However, when the Board of State Canvassers must declare the winner of an election—as it must with presidential electors, MCL 168.46—the Legislature has, in MCL 168.846, apparently suppressed quo warranto proceedings and reserved to itself the prerogative of determining who the winner is. Such an arrangement is consistent with how disputes over elections to the United States Congress and the Michigan Legislature are resolved, see US Const, art I, § 5, cl 1; Const 1963, art 4, § 16, as well as the plenary authority that state legislatures have over the selection of presidential electors under federal law, see US Const, art II, § 1, cl 2; 3 USC 2.[1] As Justice Viviano observes, the language of MCL 168.846 was formerly in the Michigan Constitution of 1850. When it was, we observed that it

does not permit the regularity of elections to the more important public offices to be tried by the courts.
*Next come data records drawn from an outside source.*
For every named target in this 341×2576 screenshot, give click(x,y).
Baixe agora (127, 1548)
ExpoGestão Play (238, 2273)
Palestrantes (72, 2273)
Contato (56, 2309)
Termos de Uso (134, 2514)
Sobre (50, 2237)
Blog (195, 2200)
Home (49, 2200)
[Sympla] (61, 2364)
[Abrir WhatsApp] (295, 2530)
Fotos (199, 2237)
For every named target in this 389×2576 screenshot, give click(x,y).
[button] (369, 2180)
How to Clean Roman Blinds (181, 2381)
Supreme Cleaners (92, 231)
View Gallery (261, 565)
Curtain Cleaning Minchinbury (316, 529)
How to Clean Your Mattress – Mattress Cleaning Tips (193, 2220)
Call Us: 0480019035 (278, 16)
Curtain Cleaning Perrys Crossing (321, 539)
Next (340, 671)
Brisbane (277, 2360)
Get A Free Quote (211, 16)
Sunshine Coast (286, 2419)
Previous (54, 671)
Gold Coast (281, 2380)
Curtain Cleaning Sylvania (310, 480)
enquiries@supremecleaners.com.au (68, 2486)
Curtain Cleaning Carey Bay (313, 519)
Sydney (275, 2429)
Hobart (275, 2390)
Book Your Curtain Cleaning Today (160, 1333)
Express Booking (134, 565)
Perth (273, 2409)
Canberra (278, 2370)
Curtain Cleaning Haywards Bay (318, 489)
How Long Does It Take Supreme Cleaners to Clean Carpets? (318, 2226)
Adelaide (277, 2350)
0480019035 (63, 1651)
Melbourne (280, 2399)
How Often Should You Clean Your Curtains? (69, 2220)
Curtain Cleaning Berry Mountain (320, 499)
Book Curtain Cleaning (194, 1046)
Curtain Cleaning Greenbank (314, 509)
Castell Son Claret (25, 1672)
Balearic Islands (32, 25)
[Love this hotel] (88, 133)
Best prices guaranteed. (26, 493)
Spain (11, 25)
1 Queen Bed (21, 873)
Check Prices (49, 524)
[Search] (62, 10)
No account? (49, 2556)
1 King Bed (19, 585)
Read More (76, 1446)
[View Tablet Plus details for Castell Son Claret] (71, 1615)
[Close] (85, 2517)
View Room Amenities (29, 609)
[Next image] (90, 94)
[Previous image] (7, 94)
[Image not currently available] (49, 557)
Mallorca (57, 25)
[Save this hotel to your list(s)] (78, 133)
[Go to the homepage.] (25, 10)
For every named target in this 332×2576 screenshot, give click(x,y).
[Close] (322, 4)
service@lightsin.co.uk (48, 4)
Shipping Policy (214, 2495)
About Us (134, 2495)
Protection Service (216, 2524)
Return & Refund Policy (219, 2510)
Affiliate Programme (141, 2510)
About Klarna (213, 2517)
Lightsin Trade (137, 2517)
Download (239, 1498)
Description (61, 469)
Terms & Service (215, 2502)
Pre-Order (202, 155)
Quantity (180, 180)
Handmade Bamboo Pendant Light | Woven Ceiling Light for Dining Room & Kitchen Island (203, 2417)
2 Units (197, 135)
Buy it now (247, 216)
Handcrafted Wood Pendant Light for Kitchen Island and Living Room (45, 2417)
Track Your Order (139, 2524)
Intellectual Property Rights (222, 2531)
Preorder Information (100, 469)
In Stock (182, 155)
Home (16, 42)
It has provided that in all cases, where … the result of elections is to be determined by the Board of State Canvassers, there shall be no judicial inquiry beyond their decision. … This provision was doubtless suggested by the serious difficulties

  1. One could fairly question whether it is constitutional for MCL 168.846 to reserve to the Legislature the prerogative to settle disputes over elections to offices required by the Michigan Constitution—a Legislature inclined to abuse this power could conceivably nullify an election that the Michigan Constitution requires to be held. But the Michigan Constitution does not require that presidential electors be themselves popularly elected, and reserving final decision-making authority in the Legislature as to that specific office is consistent with federal constitutional and statutory law.